> [PROMPT] From the passage on Edmonton bike lanes, write out the part starting at "Thankfully, making the" and ending at "get us there.", changing "bike commuters" to "cyclists".

[BEGIN DOCUMENT]

Thankfully, making the streets safer for Edmonton’s bike commuters is possible right now, and cheaply, too, with a few changes. Here are four ideas to get us there.

One: Move parking to the left

They’re called buffered bike lanes and they use cars to protect cyclists – no, really. On a typical street with a bike track, said lane is usually placed to the left of street-side parking areas. But cities like New York (and soon, Portland) have reversed this, putting bike lanes to the right of parked cars and to the left of the street curb. The benefits to this rearrangement are that parked cars provide a physical barrier between traffic and cyclists, without requiring hard infrastructure or using an inch of additional space. Think of the idea as a protected bike lane on the cheap.

Of course, the potential frustrations are also clear – taxis, buses and other vehicles will doubtlessly pull to the curb and into the new bike lane rather than stop to the right of the parking zone. And car doors will still be an issue for cyclists. There’s also the not-so-simple need to reconfigure our streets. Still, this is one idea that potentially costs relatively few bucks for the bang it delivers. It would also be (relatively) easy to introduce on multi-lane or wide streets that already have bike lanes – think 121 St. between 104 Ave. and Jasper.

[END DOCUMENT]
[BEGIN DATA RECORDS]

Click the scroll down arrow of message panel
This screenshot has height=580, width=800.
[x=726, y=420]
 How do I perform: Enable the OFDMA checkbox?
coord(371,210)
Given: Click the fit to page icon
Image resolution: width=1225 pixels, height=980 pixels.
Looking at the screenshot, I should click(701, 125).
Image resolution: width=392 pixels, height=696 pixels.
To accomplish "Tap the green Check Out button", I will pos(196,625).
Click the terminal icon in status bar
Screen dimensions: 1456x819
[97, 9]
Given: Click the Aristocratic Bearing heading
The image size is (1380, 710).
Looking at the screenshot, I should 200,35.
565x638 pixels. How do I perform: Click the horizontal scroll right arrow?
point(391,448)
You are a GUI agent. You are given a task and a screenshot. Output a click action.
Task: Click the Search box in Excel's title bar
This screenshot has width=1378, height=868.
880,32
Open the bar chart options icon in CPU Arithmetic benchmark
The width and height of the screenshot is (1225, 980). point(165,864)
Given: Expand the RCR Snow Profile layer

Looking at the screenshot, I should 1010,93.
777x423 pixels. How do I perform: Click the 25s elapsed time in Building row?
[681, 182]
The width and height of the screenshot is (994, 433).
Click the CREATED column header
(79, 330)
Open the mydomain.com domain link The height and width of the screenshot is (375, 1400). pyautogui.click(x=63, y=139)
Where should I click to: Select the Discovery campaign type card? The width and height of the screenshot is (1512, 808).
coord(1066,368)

[END DATA RECORDS]

> [SOLUTION TO THE EXERCISE]
Thankfully, making the streets safer for Edmonton’s cyclists is possible right now, and cheaply, too, with a few changes. Here are four ideas to get us there.